Gds Machines Overview

Goto: Documentation Home

Contents

About

Technical

Deep Technical

Gds Machines allow you to quickly define complex processing tasks using a graphical representation.

Business users typically define reports and requirements using flow diagrams, with Gds Machines these diagrams can be executed by assembling building blocks together, the same way a child constructs a crane out of levers and pulleys

(@@picture of spam filter)

Machines execute runtime decision and query processing, much like SQL in a database. machines define a number of tiny highly focused engines (machines) which perform a single task, such as fetching values, or searching for single scalers or intersecting two sets. Each machine can only communicate with other machines over a MachineWire, passing MachineDataNodes. This specialisation allows for highly efficient algorithms to be implemented, and also permits relatively easy multi threading and grid operation. Machines are very much like electronic circuits, where each discrete chip performs a highly specialised function and the way in which these chips are arranged produces the overall outcome.

Gds machines create a series of primitive steps that can be applied to data and processing. These primitive steps (or "chips") are similar to electronics integrated circuits; each chip performs a specialised task, but without much knowledge of the overall environment. These chips can be dynamically assembled to create large processing machines in much the same way as electronic components are assembled together to create larger machines.

Gds machines are often quite high level in action. There is a machine that reads CSV format files and produces output, others provide a range of filtering and sorting, while still others perform dictionary lookups.

Gds machines were primarily designed to allow compotent but non technical users to describe a process, such as creating a report, without having to learn a programming language. As machines are dynamic, users can experiment with actual data and see results immediately. With machines being high level, much of the technical detail is abstracted away, allowing reasonably simple graphical depections of the process.

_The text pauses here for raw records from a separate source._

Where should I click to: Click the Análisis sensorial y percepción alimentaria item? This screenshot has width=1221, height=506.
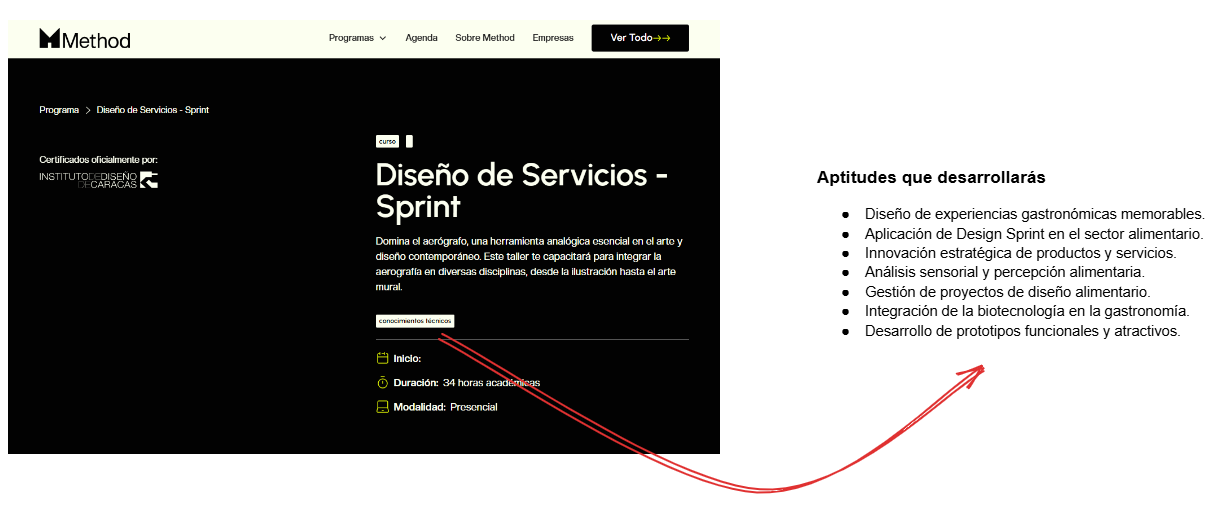coord(1004,272)
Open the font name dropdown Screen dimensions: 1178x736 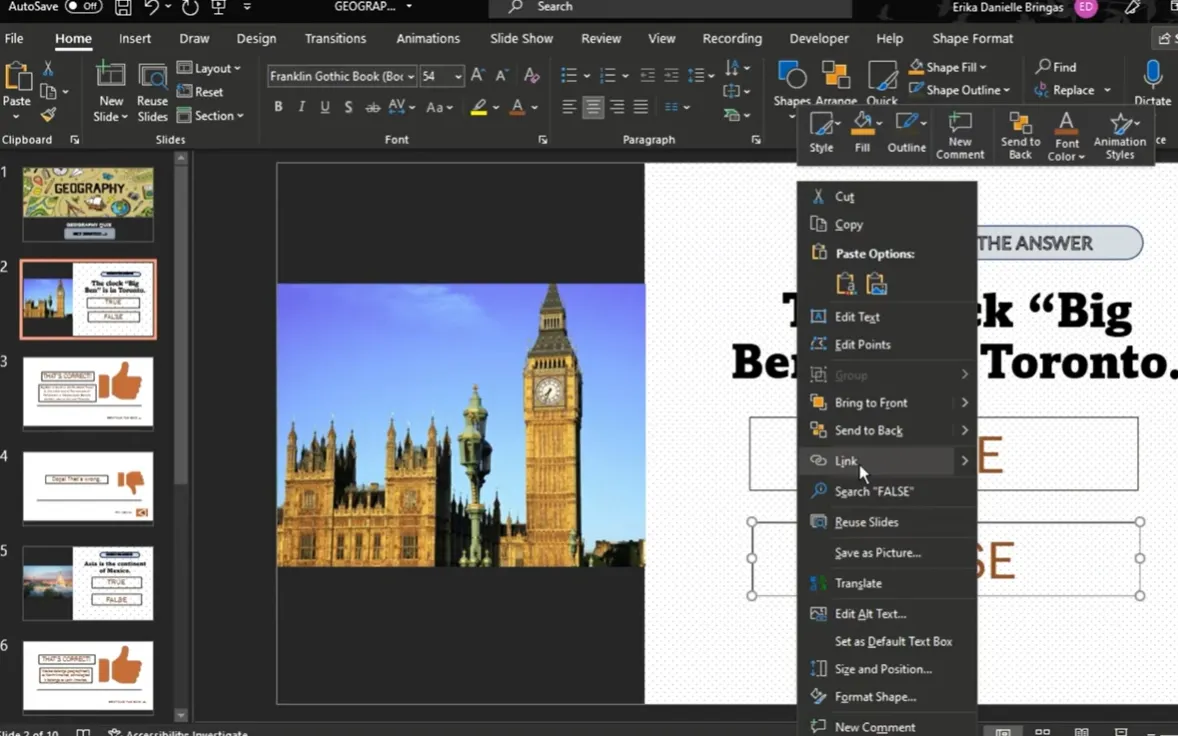coord(410,77)

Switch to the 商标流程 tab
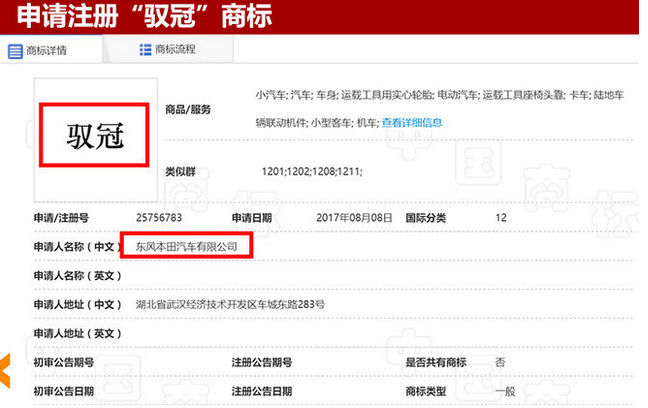click(176, 49)
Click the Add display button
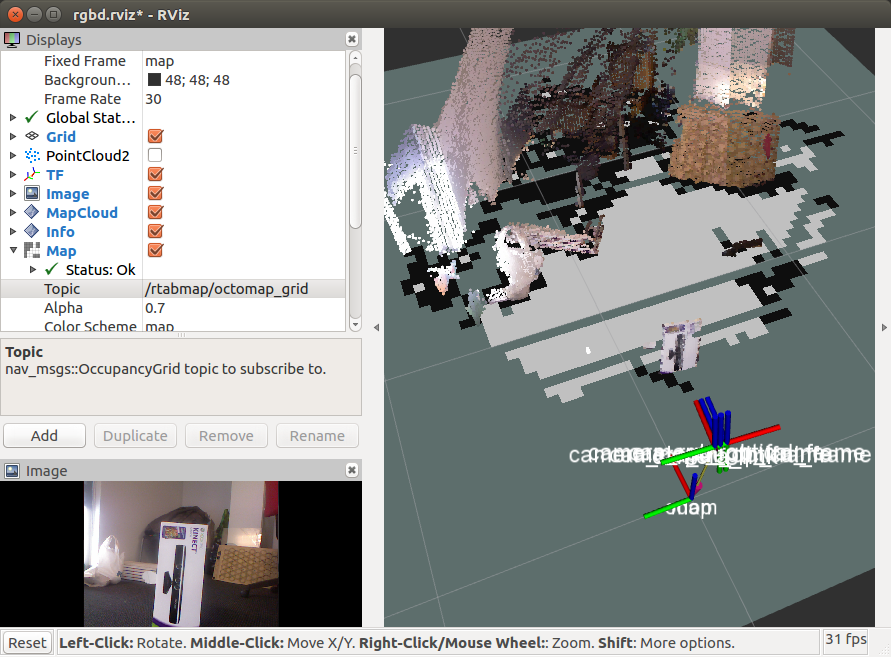The height and width of the screenshot is (657, 891). (44, 436)
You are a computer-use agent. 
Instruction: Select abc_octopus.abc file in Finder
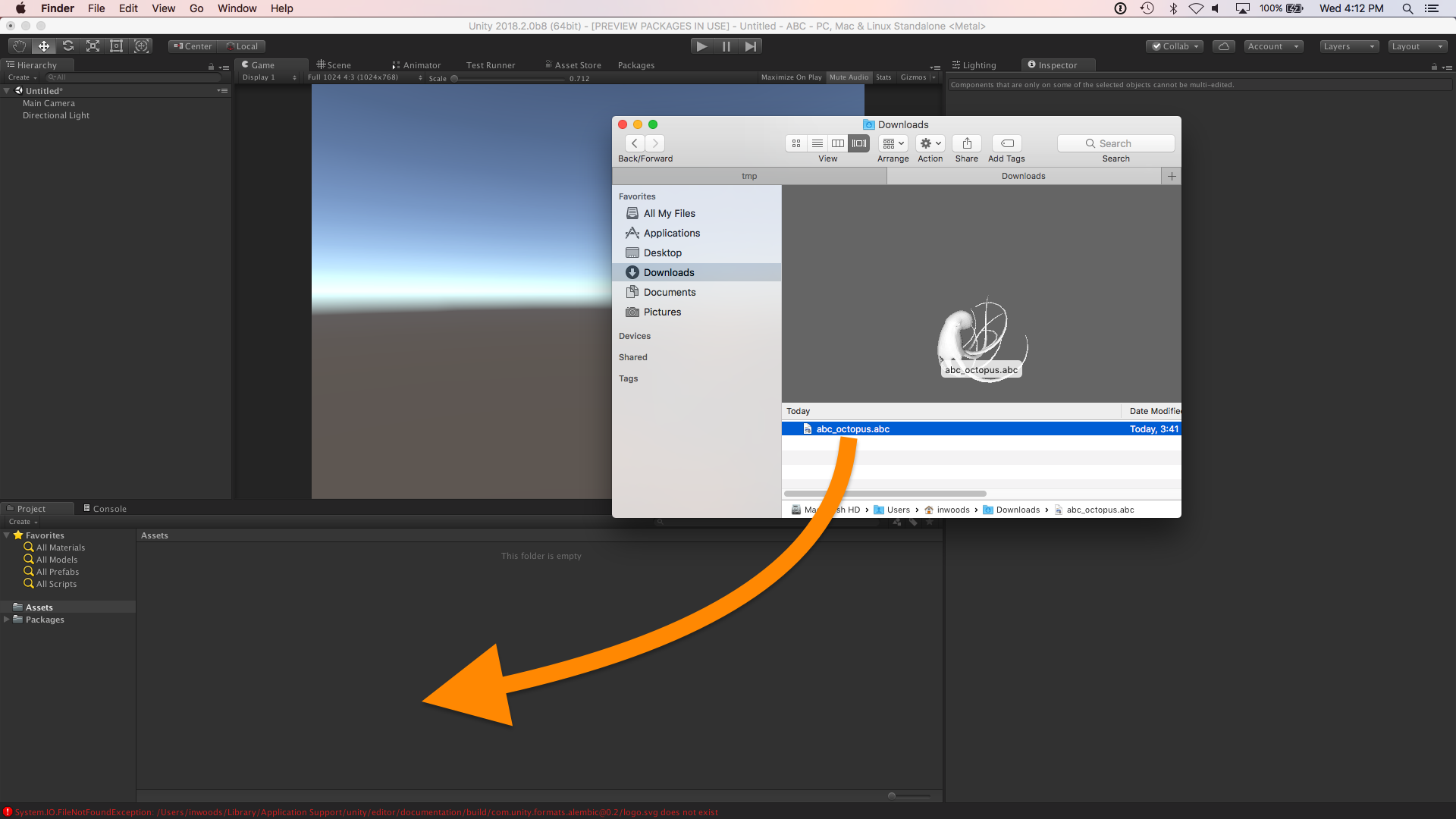[852, 428]
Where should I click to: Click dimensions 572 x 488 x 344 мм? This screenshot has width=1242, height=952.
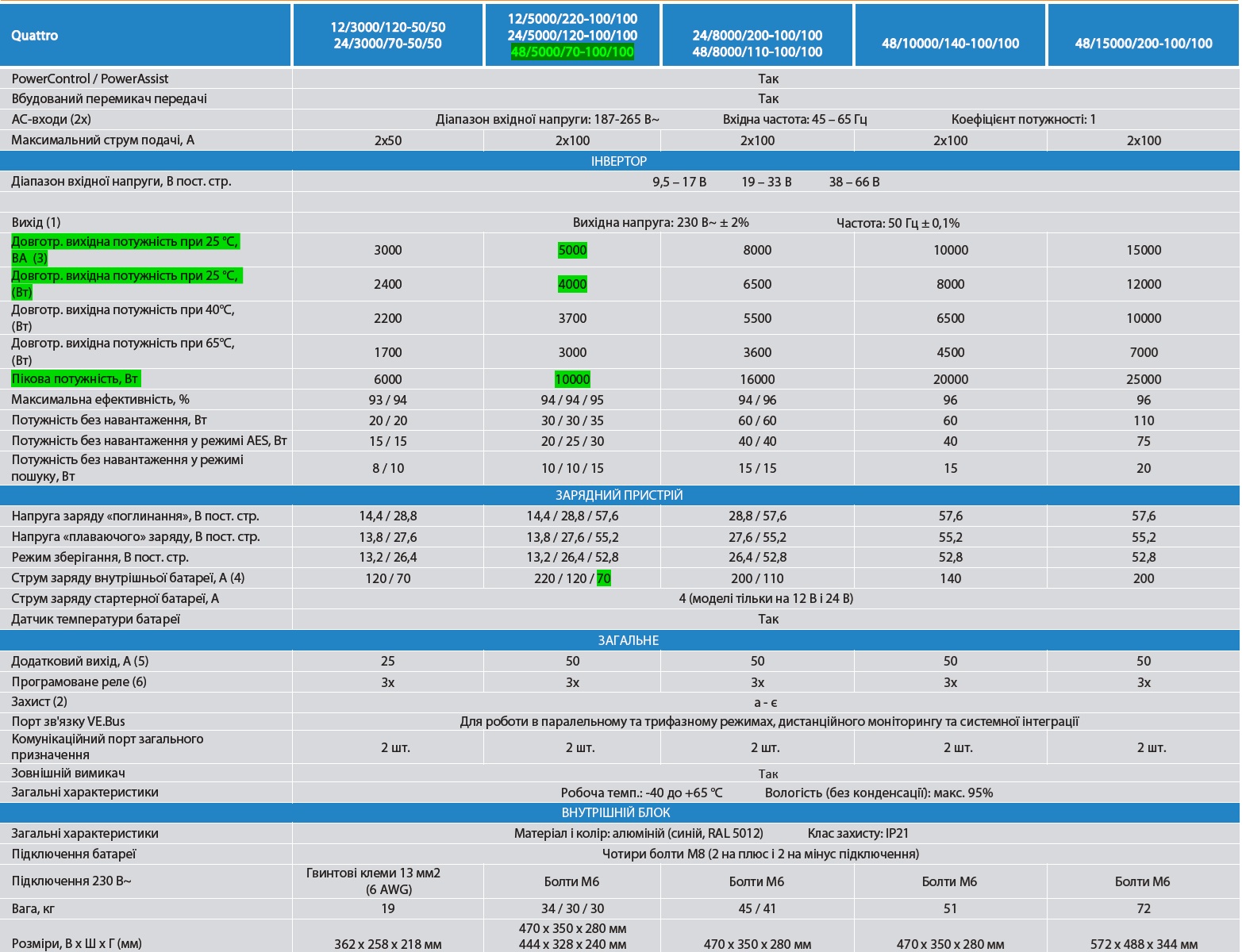(1144, 944)
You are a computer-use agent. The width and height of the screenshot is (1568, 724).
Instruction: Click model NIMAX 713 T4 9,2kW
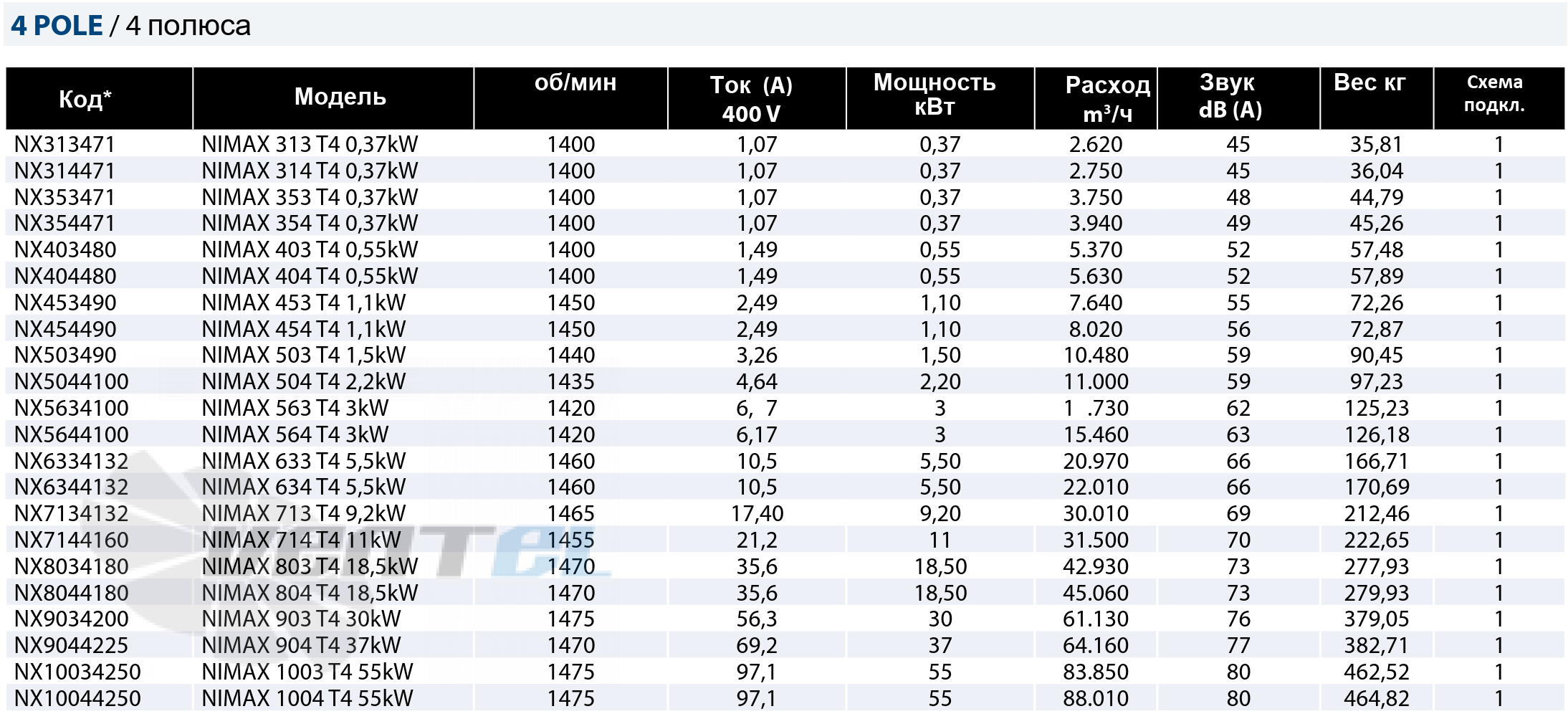(304, 514)
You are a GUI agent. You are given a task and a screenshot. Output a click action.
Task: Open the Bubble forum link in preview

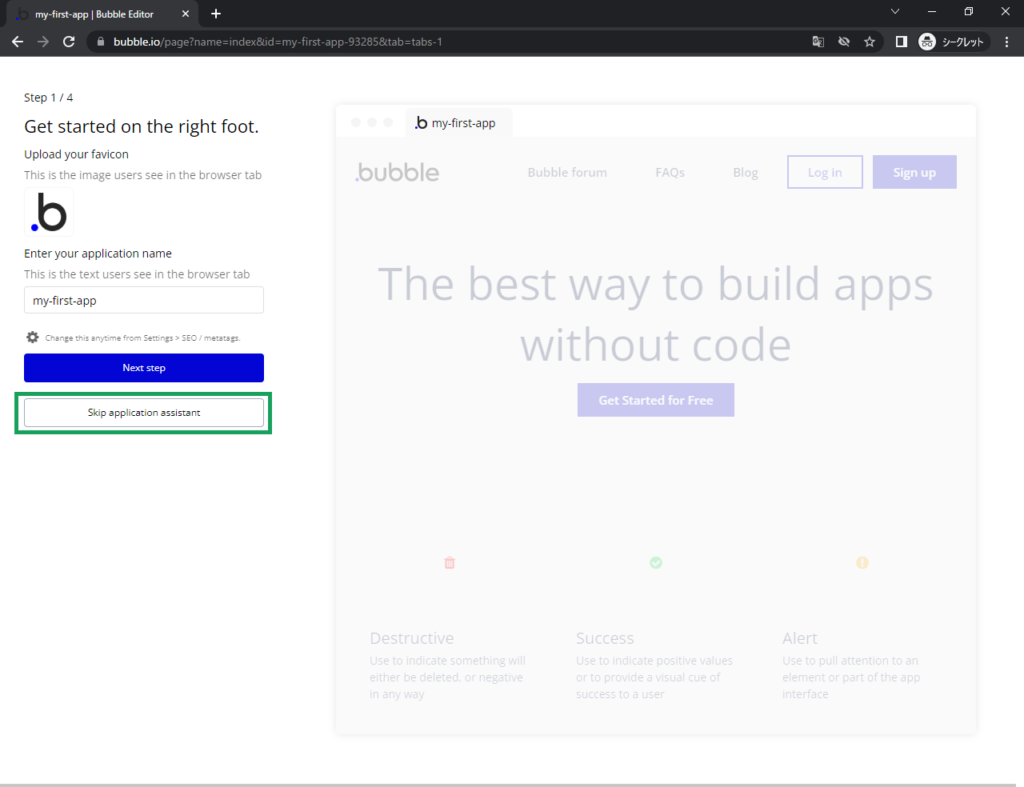(x=567, y=172)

Example 1. The following machine takes an input file of "words", and checks them against another file of "dictionary", routing any words that are not in the dictionary to an output set. This output set is the set of "words" that are unknown.

Gds Machine FilterIn
GdsMachineFetch_CSV (words) 100 100 110  
GdsMachineFetch_CSV (Dictionary) 100 101 111100GdsMachineSet

Example 2. The following machine might be used in realtime processing during a sale to apply a special discount, using machines in this manner permits a virtually unlimited range of processing choices.

Filter, Product='Cola' Filter, Payment='Cash' Filter, Day='Tuesday'
100 101 100 101 100 101 Continue processing
e.g. "apply discount"

Machines have the following characteristics

  1. Machines are created in high level languages to perform a specific function, such as calculating a formula
  2. Machines are dynamically created and called via a machine executor
  3. Operating machines can be very fast to run, the example above with dictionary searching will often run faster than the equivalent in a database engine.
  4. As machines are performing a single task, with control on definition, input and output, they can be automatically tested
  5. The machine executor is able to abstract away network operation, and machines can be running in a networked grid environment without knowing it.
  6. The machine executor is able to launch multiple alternative techniques to solve the problem, running them in parallel. This is especially useful in searching type queries where different algorithms may excel with certain types of input patterns.
  7. An machine optimisation phase will try and replace common user machine designs with more optimal designs, for example replacing a "fetch"->"filter" pair with a "fetch-filter" machine where it exists.
  8. The description of machines (STEM and STEP blocks) defines the interconnections between machines, but not the realm of machines available. This allows machines to be translated to a range of different runtime languages, including Javascript.

Internals

Each operating machine has a "base" definition. This defines the actual code stream to execute, its input and output buses and constants. In OO programming terms, this is an instance of an object.

Machines are wired to each other via a BUS. Multiple machines can share the same input bus, it is not limited to 1-1 linking. In electronic terms, the fan-in is 1, the fan-out is unlimited.

Each bus, carries "data-nodes", which are objects holding data from previous steps. Each machine is free to add, edit, delete, hold etc the data nodes. Individual machines can only communicate via data-nodes, if there is a need for other types of communication for some reason, then combine the routines and create an uber-machine.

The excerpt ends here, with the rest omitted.